Stated task:
Rewrite all of the records below as a single numbered list, leaving out any blank lines.

Working data:
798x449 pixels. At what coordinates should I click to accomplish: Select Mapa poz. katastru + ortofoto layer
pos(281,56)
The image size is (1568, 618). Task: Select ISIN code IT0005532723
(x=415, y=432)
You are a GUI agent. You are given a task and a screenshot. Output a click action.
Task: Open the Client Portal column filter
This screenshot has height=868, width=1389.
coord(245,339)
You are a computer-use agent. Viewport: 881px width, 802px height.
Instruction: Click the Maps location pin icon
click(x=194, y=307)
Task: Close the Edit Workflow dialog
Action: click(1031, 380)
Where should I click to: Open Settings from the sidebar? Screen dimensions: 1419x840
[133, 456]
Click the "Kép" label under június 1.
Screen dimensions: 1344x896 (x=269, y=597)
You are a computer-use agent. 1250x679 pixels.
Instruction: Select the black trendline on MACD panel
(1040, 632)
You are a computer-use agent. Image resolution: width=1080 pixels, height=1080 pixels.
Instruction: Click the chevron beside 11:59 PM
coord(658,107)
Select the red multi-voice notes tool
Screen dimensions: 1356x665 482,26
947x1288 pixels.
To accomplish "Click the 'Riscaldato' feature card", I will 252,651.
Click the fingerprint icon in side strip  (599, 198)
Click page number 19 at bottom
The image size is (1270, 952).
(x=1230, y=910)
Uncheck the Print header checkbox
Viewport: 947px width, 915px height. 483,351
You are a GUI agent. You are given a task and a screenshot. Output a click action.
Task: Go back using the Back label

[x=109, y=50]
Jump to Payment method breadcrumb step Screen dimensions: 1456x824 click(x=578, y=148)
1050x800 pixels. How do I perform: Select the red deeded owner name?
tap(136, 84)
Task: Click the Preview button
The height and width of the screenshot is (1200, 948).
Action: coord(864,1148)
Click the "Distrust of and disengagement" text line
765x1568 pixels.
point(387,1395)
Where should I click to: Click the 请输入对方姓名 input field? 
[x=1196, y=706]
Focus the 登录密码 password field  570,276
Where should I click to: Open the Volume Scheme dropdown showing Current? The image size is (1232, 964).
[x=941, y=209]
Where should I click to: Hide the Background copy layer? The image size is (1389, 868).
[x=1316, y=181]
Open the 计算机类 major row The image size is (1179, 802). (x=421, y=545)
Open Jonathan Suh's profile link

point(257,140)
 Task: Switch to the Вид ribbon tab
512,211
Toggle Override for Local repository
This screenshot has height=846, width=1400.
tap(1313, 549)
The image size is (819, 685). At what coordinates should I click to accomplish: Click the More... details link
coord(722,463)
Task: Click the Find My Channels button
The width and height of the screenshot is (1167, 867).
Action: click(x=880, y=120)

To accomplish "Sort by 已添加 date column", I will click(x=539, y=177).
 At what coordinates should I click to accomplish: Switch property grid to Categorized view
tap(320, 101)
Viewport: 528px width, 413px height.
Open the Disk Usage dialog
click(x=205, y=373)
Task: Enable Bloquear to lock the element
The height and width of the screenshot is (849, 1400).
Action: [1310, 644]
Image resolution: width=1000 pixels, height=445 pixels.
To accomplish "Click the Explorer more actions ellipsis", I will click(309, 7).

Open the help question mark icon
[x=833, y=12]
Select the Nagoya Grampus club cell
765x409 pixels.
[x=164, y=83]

Solution to this exercise:
1. 798x449 pixels. At what coordinates should I click to accomplish: Select Mapa poz. katastru + ortofoto layer
2. pos(281,56)
3. The image size is (1568, 618). Task: Select ISIN code IT0005532723
4. (x=415, y=432)
5. You are a GUI agent. You are given a task and a screenshot. Output a click action.
6. Task: Open the Client Portal column filter
7. This screenshot has height=868, width=1389.
8. coord(245,339)
9. You are a computer-use agent. Viewport: 881px width, 802px height.
10. Instruction: Click the Maps location pin icon
11. click(x=194, y=307)
12. Task: Close the Edit Workflow dialog
13. Action: click(1031, 380)
14. Where should I click to: Open Settings from the sidebar? Screen dimensions: 1419x840
15. [133, 456]
16. Click the "Kép" label under június 1.
17. Screen dimensions: 1344x896 (x=269, y=597)
18. You are a computer-use agent. 1250x679 pixels.
19. Instruction: Select the black trendline on MACD panel
20. (1040, 632)
21. You are a computer-use agent. Image resolution: width=1080 pixels, height=1080 pixels.
22. Instruction: Click the chevron beside 11:59 PM
23. coord(658,107)
24. Select the red multi-voice notes tool
25. Screen dimensions: 1356x665 482,26
26. 947x1288 pixels.
27. To accomplish "Click the 'Riscaldato' feature card", I will 252,651.
28. Click the fingerprint icon in side strip  (599, 198)
29. Click page number 19 at bottom
30. The image size is (1270, 952).
31. (x=1230, y=910)
32. Uncheck the Print header checkbox
33. Viewport: 947px width, 915px height. 483,351
34. You are a GUI agent. You are given a task and a screenshot. Output a click action.
35. Task: Go back using the Back label
36. [x=109, y=50]
37. Jump to Payment method breadcrumb step Screen dimensions: 1456x824 click(x=578, y=148)
38. 1050x800 pixels. How do I perform: Select the red deeded owner name?
39. tap(136, 84)
40. Task: Click the Preview button
41. The height and width of the screenshot is (1200, 948).
42. Action: coord(864,1148)
43. Click the "Distrust of and disengagement" text line
44. 765x1568 pixels.
45. point(387,1395)
46. Where should I click to: Click the 请输入对方姓名 input field? 
47. [x=1196, y=706]
48. Focus the 登录密码 password field  570,276
49. Where should I click to: Open the Volume Scheme dropdown showing Current? The image size is (1232, 964).
50. [x=941, y=209]
51. Where should I click to: Hide the Background copy layer? The image size is (1389, 868).
52. [x=1316, y=181]
53. Open the 计算机类 major row The image size is (1179, 802). (x=421, y=545)
54. Open Jonathan Suh's profile link
55. point(257,140)
56.  Task: Switch to the Вид ribbon tab
57. 512,211
58. Toggle Override for Local repository
59. This screenshot has height=846, width=1400.
60. tap(1313, 549)
61. The image size is (819, 685). At what coordinates should I click to accomplish: Click the More... details link
62. coord(722,463)
63. Task: Click the Find My Channels button
64. The width and height of the screenshot is (1167, 867).
65. Action: click(x=880, y=120)
66. To accomplish "Sort by 已添加 date column", I will click(x=539, y=177).
67.  At what coordinates should I click to accomplish: Switch property grid to Categorized view
68. tap(320, 101)
69. Viewport: 528px width, 413px height.
70. Open the Disk Usage dialog
71. click(x=205, y=373)
72. Task: Enable Bloquear to lock the element
73. The height and width of the screenshot is (849, 1400).
74. Action: [1310, 644]
75. Image resolution: width=1000 pixels, height=445 pixels.
76. To accomplish "Click the Explorer more actions ellipsis", I will click(309, 7).
77. Open the help question mark icon
78. [x=833, y=12]
79. Select the Nagoya Grampus club cell
80. 765x409 pixels.
81. [x=164, y=83]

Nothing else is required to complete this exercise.